Rick Wagner • Jan 10, 2019 at 8:44 AM

BLOUNTVILLE — For new Northeast State Community College President Bethany Flora, things are coming in threes these days.

She’s “listening, learning and assessing” and talking about “three buckets” of focusing on student success, excellence in programs and services and continuing the college’s improved organizational and financial health.

Flora sat down for a one-on-one interview with the Kingsport Times News Wednesday and shared her thoughts since she formally began her presidential duties on Jan. 2. She focused on the Jan. 7 convocation that she said for the first time in 19 years brought together almost all the 400 or so faculty and staff in one place at one time, except for the guy who does the mail. He was unavailable, awaiting a shipment, but she also met him that day.

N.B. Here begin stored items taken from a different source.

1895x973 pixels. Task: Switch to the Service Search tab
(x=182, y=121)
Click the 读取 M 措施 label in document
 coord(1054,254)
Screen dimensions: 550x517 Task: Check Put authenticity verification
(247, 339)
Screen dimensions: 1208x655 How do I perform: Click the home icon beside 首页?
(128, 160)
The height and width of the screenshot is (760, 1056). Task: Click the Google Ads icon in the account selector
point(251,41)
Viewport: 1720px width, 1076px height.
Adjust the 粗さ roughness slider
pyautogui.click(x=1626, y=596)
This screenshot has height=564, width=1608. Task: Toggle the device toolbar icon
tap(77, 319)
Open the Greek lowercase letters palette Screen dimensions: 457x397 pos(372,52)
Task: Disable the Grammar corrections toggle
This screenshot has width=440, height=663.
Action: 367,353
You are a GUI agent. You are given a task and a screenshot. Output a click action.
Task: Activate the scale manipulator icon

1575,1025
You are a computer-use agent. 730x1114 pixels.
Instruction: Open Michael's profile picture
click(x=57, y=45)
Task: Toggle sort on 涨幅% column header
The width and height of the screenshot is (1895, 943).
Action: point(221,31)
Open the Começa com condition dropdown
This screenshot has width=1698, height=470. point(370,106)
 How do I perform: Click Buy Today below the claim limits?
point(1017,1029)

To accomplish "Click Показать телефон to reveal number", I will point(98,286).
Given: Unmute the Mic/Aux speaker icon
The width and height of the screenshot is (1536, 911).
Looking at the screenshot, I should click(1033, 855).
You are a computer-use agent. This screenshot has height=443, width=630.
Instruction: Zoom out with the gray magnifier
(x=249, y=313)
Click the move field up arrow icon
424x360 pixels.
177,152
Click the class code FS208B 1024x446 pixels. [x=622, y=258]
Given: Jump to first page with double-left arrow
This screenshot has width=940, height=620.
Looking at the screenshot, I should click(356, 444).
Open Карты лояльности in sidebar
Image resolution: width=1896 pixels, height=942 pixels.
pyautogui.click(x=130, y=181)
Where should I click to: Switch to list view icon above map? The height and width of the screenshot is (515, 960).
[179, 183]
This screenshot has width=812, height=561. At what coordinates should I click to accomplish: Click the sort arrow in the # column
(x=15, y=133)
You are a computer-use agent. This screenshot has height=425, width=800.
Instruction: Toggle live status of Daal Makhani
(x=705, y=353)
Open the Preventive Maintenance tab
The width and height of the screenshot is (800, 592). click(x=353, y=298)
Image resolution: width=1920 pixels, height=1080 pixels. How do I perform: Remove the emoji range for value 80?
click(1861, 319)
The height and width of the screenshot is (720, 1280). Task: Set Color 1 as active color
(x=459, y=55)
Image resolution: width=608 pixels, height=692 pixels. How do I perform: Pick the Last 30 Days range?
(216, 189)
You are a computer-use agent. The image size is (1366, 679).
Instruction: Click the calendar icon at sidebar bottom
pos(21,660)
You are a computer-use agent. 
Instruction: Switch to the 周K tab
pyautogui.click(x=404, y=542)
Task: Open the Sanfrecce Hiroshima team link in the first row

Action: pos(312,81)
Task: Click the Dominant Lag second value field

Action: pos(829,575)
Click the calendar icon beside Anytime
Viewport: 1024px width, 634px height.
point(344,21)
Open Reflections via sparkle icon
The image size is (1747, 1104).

WHAT IS HER FIRST-YEAR FOCUS?

“Listening, learning and assessing. That’s my mantra the first year,” Flora said. “The campus (at convocation) was so positive and motivated.”

Front and center Jan. 7 was a data summit for Achieving the Dream, a national nonprofit program partnership with the Lumina Foundation and others that focuses on helping students meet their dreams and goals. The event put mixed groups of faculty and staff into teams during break-out sessions to look at data showing student success. She said NSCC has about 150 student success programs and it is important to measure their effectiveness.

It is to find what’s working, Flora said, and to pinpoint where more can be done. She also said she’s working to get to know everybody but she remembered some from working at NSCC 19 years ago.

She said student success, excellence in programs and services, including a pending reaccreditation by the Southern Association of Colleges and Schools, and organizational health are important. 

“We’re on solid financial footing. The ship has been turned,” she said, adding that she will be financially conservative and fiscally sound. She also said she looks forward to the projected spring of 2020 opening of the new Technical Education Complex, the largest community college capital project in the state’s history.

WAS HER GOAL EVER TO BE A COLLEGE PRESIDENT?

“I used to tell students anyone who would tell me they wanted to be a college president, I was concerned about,” Flora said.

“I’ve always known I was suited for higher education,” she said. “I’m thrilled to be a college president.”

However, she said higher education leaders generally have a natural progression to become administrators, which is rewarding but carries lots of responsibilities.

Flora said East Tennessee State University “will always have a special spot in my heart” since she worked there from 2011 until the end of 2018, helping train and educate future college administrators. She was the morning ETSU commencement speaker in December.

WHAT DOES SHE THINK OF KING AND MCCORD?

Flora said she spent about an hour on the phone Tuesday talking with former interim President James King, who is staying on to help with the transition until Jan. 31 and maintaining an office in Kingsport. Since mid-2017, he presided over a $5 million “right-sizing” of the school’s budget after the departure of retired President Janice Gilliam, who got a no-confidence vote from the Faculty Senate in early 2017.

“President King has been remarkable,” Flora said. “He feels like a brother to me.”

She also lauded the work of outgoing Vice President for Workforce and Economic Development Jeff McCord, who is leaving Jan. 17 to become commissioner of economic and workforce development in the administration of new Gov. Bill Lee. She said a transition plan for McCord’s position will be announced soon.

WHAT’S HER MESSAGE TO STUDENTS?

Flora said that when about 4,734 students (enrollment as of Wednesday) return Jan. 14, her message to them will be similar to the one she gave staff and faculty Jan. 7.

“You belong here. Your voice matters, and your skills and talents are what make this place a great place to work and learn,” she said, adding that students Zack Keith and Samatha Parrish addressed the convocation with their personal stories and reinforced her goal to “create an environment where everyone feels like they can belong and be successful.”

Keith had a roundabout path to his pending graduation, and Parrish is an Achieving the Dream Scholar who will go to California later this year for a national event.